Dr. David Hoile, the director of the European-Sudanese Public Affairs Council, welcomed the position of the British government: "We welcome this statement by the British government regarding Sudan. ESPAC has long argued that the position held by the American government was untenable and that there was no credible evidence of Sudanese involvement in terrorism. 

Sudan has been on the United States list of state sponsors of terrorism since August 1993. Following a thorough intelligence review, Sudan's Islamic government was found to be providing sanctuary, safe passage, military training, financial support and office space in Khartoum to officials of international terrorist and radical Islamic groups. Sudan has been under diplomatic sanctions by the United Nations since 1996. Also in 1996, the United States evacuated its Khartoum embassy.

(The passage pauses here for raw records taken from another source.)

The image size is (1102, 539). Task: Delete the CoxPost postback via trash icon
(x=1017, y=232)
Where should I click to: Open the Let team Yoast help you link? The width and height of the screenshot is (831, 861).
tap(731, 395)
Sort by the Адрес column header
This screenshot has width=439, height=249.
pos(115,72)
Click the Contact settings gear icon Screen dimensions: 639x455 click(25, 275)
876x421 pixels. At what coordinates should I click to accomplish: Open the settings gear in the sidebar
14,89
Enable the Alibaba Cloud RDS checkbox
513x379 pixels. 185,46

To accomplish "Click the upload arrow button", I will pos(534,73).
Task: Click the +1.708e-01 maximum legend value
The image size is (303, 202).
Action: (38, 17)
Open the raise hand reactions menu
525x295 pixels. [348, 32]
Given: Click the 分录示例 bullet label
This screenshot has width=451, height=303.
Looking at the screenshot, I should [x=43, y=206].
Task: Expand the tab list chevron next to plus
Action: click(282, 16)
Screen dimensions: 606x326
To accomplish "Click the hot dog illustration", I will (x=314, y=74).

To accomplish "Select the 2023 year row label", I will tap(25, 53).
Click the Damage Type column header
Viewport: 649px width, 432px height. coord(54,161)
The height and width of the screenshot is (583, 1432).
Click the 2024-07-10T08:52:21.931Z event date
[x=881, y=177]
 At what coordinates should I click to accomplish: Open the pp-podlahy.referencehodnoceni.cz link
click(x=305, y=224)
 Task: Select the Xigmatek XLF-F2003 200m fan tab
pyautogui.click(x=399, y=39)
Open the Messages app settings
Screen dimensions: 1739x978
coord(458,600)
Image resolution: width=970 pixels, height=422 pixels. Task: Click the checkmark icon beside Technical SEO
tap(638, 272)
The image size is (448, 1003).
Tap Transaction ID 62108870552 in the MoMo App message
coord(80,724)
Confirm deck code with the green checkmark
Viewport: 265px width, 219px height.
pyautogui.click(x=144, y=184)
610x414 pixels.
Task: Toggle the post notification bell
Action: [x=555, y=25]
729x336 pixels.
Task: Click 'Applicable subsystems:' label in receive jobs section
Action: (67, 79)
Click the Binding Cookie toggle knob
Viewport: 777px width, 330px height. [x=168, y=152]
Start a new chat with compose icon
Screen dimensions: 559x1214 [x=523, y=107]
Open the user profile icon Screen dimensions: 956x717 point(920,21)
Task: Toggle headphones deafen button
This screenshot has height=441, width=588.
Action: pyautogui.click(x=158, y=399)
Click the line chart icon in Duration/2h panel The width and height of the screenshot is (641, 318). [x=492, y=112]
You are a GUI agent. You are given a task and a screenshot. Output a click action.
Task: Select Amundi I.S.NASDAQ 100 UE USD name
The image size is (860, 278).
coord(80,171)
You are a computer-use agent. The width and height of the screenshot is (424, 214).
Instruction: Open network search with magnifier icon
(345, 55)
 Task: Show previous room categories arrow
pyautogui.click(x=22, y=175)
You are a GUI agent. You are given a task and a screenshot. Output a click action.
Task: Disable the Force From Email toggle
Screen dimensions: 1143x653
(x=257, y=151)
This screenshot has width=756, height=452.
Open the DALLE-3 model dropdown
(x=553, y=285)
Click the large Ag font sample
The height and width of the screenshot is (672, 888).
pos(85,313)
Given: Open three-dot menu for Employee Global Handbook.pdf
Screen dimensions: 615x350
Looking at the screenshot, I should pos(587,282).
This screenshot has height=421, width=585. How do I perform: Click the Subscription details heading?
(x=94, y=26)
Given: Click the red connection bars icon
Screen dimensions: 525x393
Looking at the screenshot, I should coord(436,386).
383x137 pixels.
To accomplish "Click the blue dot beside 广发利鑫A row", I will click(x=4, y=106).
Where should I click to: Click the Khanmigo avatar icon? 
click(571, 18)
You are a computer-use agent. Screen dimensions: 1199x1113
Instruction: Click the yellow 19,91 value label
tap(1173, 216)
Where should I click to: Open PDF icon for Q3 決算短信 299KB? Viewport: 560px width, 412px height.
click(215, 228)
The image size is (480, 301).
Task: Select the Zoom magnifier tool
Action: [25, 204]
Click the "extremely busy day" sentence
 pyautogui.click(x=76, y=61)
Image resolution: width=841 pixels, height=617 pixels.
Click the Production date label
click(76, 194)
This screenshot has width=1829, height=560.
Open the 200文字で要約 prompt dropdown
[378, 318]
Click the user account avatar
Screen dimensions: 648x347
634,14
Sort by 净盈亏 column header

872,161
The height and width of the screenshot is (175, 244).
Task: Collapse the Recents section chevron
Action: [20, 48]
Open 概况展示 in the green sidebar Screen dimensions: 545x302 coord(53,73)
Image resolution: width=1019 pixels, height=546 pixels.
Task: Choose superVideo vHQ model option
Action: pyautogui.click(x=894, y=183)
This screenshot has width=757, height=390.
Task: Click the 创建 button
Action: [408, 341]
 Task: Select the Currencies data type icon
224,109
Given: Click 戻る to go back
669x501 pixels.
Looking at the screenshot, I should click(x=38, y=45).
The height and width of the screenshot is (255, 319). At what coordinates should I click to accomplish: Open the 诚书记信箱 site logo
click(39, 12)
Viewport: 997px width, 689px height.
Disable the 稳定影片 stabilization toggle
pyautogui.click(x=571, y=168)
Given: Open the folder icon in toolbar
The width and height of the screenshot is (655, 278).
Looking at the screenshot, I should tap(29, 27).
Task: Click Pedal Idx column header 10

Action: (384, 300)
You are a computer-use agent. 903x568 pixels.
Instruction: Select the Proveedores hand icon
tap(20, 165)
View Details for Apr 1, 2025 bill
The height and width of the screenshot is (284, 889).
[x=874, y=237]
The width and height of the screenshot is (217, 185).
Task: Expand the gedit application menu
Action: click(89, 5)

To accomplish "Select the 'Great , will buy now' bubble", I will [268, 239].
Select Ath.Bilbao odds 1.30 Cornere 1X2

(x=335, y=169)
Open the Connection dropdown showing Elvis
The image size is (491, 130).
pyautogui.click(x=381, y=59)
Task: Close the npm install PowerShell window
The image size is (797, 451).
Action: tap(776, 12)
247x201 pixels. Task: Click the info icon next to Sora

Sudan is believed to provide military training and/or support to Hizballah, Hamas, Palestinian Islamic Jihad, Egyptian Islamic Jihad, Algeria's Armed Islamic Group, and regional Islamic and non-Islamic opposition and insurgent groups in Ethiopia, Eritrea, Uganda and Tunisia. In addition, hundreds of Iranian Revolutionary Guards are sent to terrorist training camps in Sudan to train in the subversion of moderate Arab regimes, according to US sources. 

- It has been very clear for several years that Sudan's listing as a 'terrorist state' by the United States was an unsubstantiated political decision, Dr. Hoile however claims. "The shallowness of the American government's claims of Sudan and terrorism was exposed for all to see by the disastrously inept cruise 1998 missile attack on the al-Shifa medicine factory in Khartoum. To this day not a shred of evidence has been produced to support Washington's claims about the factory. The al-Shifa incident destroyed whatever credibility the American government may have had regarding its claims about Sudan." 

- Far from being a terrorist state, it is all too evident that Sudan has itself been a victim of terrorism, Dr. Hoile claims. "We hope that the new Bush Administration will seek to distance itself from the Clinton Administration's failed Sudan policy and move more towards the policy of dialogue and engagement with Sudan pursued by Washington's European allies."

The Clinton administration held on to the claims that Sudan was supporting terrorism until it resigned. Last year, the claim that Sudan is "still harboring and supporting terrorists" was repeated by US officials, making it "clear that Sudan must change its position toward terrorism" before its unilateral sanctions could be lifted. Bush is not believed to change on that position, neither are the British believed vote against the continuation of UN sanctions.